* START PAGE EXCERPT *

Development Workflow

Setup

With uv (Recommended):

uv sync --all-extras        # Install dependencies + dev tools
uv add <package>            # Add dependency
uv remove <package>         # Remove dependency

With pip (Alternative):

pip install -e .[dev]       # Editable install with dev dependencies
python -m build             # Build package

Testing

CRITICAL: Always run full test suite before committing:

uv run pytest tests/        # Run ALL tests (not individual files)

Running individual test files may miss failures in other suites.

Debug Mode:

PANDOC_EMBEDZ_DEBUG=1 pandoc report.md --filter pandoc-embedz -o output.pdf

Debug output includes:

Configuration parsing (attributes and YAML)
Template operations (save/load)
Variable preparation (global/local)
Data loading and SQL queries
Template rendering context

All debug messages are prefixed with [DEBUG] and written to stderr.

* END PAGE EXCERPT *
* START COLLECTED DATA *

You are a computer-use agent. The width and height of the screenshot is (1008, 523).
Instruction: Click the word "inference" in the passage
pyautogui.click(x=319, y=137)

* END COLLECTED DATA *

§ **DIRECTION 1**
Answer these from the development workflow notes:
(a) Which command removes a dependency when using uv?
(b) What environment variable setting turns on debug mode?
(c) Where are debug messages written, and what prefix do they carry?
§ **DIRECTION 2**
Duplicate a passage from the development workflow notes word for word. Begin at the words "PANDOC_EMBEDZ_DEBUG=1 pandoc report.md" and stop after "written to stderr.".

§ **PROBLEM SOLUTION 1**
(a) uv remove <package>
(b) PANDOC_EMBEDZ_DEBUG=1
(c) They are written to stderr and prefixed with [DEBUG].

§ **PROBLEM SOLUTION 2**
PANDOC_EMBEDZ_DEBUG=1 pandoc report.md --filter pandoc-embedz -o output.pdf

Debug output includes:

Configuration parsing (attributes and YAML)
Template operations (save/load)
Variable preparation (global/local)
Data loading and SQL queries
Template rendering context

All debug messages are prefixed with [DEBUG] and written to stderr.